H is for Hawk is not, by any stretch of the imagination, an obscure book. If you wind the clock back a year and peruse through any best books list from 2015, you'd find its name there, typically at the top.
The first time I attempted to read the book was in early February. I failed. On that balmy day, with the sun dazzling through the oily leaves of the tree in front of dorm 10, I propped the book open on my lap and spent the next ten minutes absorbing its premise. And even in the Ahmedabad sun - the unrelenting, unremitting Ahmedabad sun - I experienced a chill down my spine. I couldn't read it. Another nine months went by till the day I eventually sat down on a blustery morning in New York to read through it, an intensely rewarding experience which prompted me to write this review.
To explain why I couldn't find the courage to proceed in my first attempt, you must understand what the book is all about.

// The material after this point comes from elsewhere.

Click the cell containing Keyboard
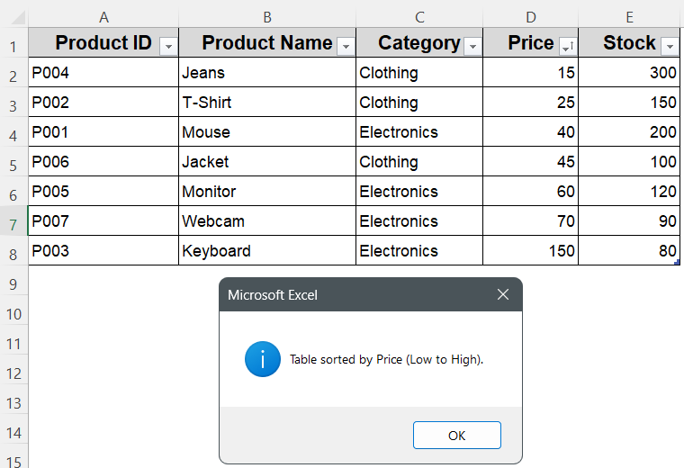The height and width of the screenshot is (468, 684). [x=266, y=251]
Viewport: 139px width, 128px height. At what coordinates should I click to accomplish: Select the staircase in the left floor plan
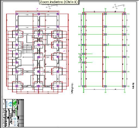point(27,49)
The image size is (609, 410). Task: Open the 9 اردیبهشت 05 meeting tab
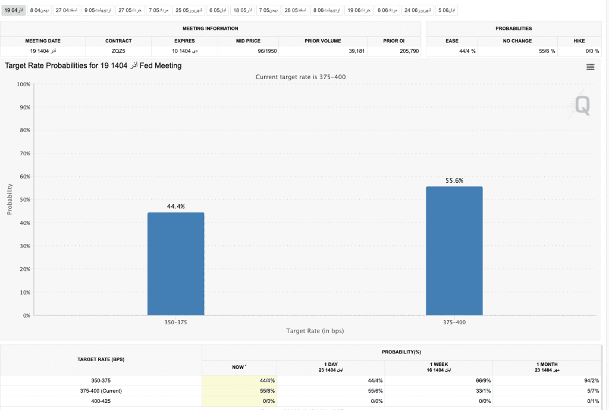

At the core of H is for Hawk is the question of how people make sense of their lives by putting their selves in a symbol that they hope represents everything they were meant to do (or be) in life. The symbol can be anything but it stands untarnished by compromise; unencumbered by bonds of love or pangs of suffering.
H is for Hawk is an autobiographical account of Helen Macdonald as she fights through the grief of losing her father. This is the essence of the story - a gut wrenching journey where the author spins hopelessly away into the void; struggles to stay afloat; closing down the world around her; a magnificent and ancient creature - a goshawk - her only company and Patronus.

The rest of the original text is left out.